_YOUR GOAL:_
Copy the lines exactly. Begin at the first line of the data and stop after the line with "Task: Open the EN language dropdown".

-- DATA FOR ANALYSIS follows --

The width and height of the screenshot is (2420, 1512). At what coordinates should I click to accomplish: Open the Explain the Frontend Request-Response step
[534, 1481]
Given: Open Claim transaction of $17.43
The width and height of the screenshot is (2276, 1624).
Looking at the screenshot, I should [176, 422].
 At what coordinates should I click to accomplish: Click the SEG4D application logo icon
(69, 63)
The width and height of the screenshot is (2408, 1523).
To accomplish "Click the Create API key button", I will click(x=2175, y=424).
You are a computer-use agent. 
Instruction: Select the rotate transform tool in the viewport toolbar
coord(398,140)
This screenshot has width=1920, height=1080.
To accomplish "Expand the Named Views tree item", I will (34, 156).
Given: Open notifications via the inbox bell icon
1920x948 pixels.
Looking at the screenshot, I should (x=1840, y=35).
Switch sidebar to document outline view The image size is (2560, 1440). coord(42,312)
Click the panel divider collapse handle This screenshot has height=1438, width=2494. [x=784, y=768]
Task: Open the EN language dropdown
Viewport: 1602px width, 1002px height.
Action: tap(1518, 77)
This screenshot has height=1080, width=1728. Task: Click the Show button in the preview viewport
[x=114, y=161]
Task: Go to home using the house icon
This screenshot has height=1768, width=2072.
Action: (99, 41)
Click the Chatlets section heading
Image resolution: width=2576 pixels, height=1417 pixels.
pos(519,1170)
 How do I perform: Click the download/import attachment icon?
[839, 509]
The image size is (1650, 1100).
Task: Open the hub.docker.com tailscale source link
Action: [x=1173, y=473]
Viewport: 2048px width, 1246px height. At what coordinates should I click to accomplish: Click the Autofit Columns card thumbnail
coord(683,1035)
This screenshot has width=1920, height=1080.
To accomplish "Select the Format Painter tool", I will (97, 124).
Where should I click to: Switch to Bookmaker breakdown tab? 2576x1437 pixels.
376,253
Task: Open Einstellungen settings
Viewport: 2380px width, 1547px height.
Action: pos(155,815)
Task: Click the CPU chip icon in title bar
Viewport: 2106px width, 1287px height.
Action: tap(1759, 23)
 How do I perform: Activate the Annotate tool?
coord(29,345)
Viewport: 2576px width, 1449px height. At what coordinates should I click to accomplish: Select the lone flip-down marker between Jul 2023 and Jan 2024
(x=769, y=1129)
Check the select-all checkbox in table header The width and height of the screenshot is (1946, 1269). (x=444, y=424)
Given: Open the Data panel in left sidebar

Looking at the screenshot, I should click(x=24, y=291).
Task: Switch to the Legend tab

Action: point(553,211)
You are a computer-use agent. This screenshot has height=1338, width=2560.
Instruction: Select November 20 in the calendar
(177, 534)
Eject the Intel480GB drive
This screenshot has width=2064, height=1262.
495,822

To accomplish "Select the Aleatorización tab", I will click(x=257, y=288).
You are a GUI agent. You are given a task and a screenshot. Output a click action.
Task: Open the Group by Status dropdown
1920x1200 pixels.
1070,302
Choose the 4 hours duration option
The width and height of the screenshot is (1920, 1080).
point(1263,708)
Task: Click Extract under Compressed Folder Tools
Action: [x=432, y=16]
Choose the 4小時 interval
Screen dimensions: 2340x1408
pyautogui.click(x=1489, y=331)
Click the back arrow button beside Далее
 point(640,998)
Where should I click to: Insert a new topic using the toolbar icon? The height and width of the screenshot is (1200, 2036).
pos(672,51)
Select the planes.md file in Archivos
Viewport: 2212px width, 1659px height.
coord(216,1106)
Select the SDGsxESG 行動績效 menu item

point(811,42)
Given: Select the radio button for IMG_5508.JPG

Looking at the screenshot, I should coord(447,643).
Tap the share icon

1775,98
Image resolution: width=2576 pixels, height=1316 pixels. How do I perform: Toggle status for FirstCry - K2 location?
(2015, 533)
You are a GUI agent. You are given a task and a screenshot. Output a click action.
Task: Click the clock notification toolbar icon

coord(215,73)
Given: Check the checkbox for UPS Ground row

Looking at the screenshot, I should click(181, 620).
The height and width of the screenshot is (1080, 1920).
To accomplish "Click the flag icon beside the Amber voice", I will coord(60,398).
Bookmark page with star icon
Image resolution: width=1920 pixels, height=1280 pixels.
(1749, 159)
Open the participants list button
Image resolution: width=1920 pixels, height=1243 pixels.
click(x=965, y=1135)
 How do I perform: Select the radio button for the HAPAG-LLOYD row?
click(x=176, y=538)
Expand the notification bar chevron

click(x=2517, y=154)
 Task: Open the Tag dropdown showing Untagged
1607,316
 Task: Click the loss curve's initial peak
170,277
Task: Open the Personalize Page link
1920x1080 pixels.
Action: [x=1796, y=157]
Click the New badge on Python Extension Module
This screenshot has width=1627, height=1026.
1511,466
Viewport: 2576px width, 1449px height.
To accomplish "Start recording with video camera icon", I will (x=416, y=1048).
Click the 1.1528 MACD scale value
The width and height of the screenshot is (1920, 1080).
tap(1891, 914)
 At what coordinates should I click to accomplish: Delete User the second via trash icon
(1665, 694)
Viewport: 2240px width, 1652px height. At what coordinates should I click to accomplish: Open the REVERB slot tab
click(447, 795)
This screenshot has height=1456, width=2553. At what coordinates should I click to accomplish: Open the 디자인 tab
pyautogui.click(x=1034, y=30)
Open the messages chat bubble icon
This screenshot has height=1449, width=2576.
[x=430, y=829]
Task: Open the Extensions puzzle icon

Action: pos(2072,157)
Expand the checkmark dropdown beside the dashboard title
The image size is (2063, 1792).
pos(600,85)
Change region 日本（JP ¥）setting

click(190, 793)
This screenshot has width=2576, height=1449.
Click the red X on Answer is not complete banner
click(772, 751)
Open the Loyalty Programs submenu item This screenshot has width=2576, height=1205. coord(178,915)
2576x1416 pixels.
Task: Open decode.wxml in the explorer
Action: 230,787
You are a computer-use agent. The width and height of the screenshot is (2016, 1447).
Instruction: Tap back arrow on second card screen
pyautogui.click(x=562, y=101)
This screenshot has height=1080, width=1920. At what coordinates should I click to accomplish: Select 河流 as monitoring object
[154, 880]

-- DATA FOR ANALYSIS concluded --

_SOLVED EXERCISE:_
The width and height of the screenshot is (2420, 1512). At what coordinates should I click to accomplish: Open the Explain the Frontend Request-Response step
[534, 1481]
Given: Open Claim transaction of $17.43
The width and height of the screenshot is (2276, 1624).
Looking at the screenshot, I should [176, 422].
 At what coordinates should I click to accomplish: Click the SEG4D application logo icon
(69, 63)
The width and height of the screenshot is (2408, 1523).
To accomplish "Click the Create API key button", I will click(x=2175, y=424).
You are a computer-use agent. 
Instruction: Select the rotate transform tool in the viewport toolbar
coord(398,140)
This screenshot has width=1920, height=1080.
To accomplish "Expand the Named Views tree item", I will (34, 156).
Given: Open notifications via the inbox bell icon
1920x948 pixels.
Looking at the screenshot, I should (x=1840, y=35).
Switch sidebar to document outline view The image size is (2560, 1440). coord(42,312)
Click the panel divider collapse handle This screenshot has height=1438, width=2494. [x=784, y=768]
Task: Open the EN language dropdown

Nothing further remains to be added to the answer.